Don’t Throw Your Code Over The Wall: 5 Ways To Work With Ops Engineers

Filed in Cloud Industry Insights by Garrett Heath | November 26, 2013 11:30 am

While the tech world is shifting to more of a DevOps structure, in many places the invisible wall that separates developers and operations engineers is still pretty high. Communication between both teams is necessary to make sure the application is deployed correctly and achieves high availability for end users. Here are some suggestions from different Rackers (Rackspace employees) on how to best handoff your app to the ops team instead of just throwing the code over the wall.

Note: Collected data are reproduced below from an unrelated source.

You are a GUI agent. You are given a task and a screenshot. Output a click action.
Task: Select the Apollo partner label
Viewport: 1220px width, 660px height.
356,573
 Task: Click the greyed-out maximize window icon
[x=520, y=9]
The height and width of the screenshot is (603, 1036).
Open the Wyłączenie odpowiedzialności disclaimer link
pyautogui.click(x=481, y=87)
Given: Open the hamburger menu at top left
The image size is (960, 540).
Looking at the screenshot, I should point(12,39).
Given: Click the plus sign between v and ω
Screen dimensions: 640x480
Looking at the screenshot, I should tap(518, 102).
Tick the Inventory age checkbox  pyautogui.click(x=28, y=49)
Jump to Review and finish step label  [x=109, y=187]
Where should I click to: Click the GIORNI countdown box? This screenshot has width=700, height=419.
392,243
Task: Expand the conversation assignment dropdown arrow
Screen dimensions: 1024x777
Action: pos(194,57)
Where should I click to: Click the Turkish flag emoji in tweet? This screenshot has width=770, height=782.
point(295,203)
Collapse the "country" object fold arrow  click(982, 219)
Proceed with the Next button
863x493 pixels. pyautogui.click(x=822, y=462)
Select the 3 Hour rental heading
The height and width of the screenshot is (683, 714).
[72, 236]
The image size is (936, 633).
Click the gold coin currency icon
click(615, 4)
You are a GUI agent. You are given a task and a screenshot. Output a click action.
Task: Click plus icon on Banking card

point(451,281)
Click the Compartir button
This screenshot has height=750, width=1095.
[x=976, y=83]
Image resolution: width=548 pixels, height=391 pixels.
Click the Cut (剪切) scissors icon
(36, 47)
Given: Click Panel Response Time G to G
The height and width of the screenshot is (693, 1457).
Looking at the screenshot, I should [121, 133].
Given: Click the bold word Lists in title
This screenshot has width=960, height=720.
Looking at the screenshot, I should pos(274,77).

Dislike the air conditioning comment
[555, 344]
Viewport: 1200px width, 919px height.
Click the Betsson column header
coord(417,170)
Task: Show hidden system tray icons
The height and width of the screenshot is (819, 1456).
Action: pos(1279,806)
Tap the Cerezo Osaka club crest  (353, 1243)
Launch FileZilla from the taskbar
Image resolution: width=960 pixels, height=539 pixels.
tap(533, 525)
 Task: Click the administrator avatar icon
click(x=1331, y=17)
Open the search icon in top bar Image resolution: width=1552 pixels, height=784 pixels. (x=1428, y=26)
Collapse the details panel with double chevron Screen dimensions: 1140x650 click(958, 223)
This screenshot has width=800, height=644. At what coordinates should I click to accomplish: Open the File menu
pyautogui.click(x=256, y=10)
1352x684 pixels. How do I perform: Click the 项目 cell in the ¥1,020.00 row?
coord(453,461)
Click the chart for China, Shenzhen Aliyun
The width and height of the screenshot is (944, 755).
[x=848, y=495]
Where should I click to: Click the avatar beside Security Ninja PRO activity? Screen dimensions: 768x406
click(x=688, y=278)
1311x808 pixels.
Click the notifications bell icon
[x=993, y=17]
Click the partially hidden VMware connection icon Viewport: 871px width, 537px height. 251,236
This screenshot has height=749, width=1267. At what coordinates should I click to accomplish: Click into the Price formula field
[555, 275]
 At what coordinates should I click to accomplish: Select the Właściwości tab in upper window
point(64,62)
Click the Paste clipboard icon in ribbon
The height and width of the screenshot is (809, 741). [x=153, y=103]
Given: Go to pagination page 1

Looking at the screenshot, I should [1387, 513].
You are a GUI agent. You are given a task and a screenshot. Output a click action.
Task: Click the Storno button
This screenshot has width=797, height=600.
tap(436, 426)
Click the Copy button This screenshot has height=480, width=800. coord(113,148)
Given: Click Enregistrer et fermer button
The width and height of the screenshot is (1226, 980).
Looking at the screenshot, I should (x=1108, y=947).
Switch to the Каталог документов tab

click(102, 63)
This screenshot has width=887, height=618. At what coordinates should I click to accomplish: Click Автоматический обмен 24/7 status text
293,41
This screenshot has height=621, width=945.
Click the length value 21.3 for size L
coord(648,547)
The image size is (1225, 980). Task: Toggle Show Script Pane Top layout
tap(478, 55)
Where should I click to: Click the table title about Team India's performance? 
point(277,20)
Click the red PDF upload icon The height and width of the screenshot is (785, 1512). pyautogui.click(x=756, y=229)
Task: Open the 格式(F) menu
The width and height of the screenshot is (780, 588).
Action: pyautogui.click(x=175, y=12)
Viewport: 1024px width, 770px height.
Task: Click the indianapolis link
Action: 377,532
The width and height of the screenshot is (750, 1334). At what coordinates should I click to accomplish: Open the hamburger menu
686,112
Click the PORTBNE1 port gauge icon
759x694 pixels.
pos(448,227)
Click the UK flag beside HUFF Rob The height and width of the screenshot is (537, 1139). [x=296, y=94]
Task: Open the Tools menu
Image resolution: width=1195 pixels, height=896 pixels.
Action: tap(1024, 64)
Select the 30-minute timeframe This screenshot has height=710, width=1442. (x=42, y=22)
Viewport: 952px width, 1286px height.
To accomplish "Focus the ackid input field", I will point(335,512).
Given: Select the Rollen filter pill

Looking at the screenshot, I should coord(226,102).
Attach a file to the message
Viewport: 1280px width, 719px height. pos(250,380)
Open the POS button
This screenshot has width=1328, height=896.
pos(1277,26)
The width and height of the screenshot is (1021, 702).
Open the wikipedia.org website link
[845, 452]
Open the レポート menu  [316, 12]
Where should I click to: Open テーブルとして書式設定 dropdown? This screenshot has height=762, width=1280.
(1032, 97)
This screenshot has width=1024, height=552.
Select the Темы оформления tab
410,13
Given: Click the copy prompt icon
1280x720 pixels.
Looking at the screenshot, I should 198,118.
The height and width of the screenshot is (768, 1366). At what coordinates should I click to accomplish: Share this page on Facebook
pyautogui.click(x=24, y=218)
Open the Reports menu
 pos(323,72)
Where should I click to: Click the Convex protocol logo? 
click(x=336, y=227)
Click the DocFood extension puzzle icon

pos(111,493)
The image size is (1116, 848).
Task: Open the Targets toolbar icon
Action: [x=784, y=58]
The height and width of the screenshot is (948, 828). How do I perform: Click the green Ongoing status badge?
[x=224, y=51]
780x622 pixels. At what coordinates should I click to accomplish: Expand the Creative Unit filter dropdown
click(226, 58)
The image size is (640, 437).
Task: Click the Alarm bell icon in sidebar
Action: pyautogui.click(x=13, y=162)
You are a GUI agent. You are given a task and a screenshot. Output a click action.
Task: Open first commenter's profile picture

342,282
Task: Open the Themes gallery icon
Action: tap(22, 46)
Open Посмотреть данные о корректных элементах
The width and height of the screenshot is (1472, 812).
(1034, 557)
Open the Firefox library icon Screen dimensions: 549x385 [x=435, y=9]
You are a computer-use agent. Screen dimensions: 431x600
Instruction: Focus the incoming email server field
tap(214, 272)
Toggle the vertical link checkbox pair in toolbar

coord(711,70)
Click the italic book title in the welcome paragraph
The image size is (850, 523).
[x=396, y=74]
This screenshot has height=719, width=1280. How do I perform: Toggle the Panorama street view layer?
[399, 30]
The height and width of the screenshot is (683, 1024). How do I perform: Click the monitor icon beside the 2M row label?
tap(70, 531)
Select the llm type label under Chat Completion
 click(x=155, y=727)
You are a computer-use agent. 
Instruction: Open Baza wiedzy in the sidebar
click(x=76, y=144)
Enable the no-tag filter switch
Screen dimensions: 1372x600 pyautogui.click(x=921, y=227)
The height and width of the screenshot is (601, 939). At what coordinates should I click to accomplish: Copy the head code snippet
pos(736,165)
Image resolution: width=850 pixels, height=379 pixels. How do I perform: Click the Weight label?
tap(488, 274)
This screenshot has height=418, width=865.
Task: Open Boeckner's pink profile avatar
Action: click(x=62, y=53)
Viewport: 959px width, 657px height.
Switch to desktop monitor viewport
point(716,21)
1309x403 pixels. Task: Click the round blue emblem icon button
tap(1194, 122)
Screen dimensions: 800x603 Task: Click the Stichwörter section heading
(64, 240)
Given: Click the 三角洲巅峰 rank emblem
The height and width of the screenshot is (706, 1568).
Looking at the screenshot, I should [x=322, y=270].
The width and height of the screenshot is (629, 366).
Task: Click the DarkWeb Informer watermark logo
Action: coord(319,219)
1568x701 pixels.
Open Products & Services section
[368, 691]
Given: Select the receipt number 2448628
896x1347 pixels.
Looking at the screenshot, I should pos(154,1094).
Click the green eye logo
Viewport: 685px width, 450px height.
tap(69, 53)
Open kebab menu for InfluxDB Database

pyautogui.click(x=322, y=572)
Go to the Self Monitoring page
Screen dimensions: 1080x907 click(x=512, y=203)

The Devil is in the Documentation Details

Documenting a well-defined list of dependencies is one of the most important things you can do when handing off your application. Rather than being open-ended with what the app needs to run properly, it is important to be specific. Let’s say you’ve developed an app that relies on MongoDB for storing and retrieving data.

“Saying that your app needs MongoDB leaves many things to interpretation. For instance, what is your scalability strategy? Should this application need to be sharded? Do you want replica sets? What version do you want installed? What are your indexing needs?” Rackspace Deployment Services[1] engineer BK Box says. “If your app requires a MySQL backend, do you want Master-Master replication or Master-Slave? How much memory and disk space do you need? These are a couple examples of the types of details operations engineers need to have. Be sure to keep the communication open to talk about requirements needed to get the application running.”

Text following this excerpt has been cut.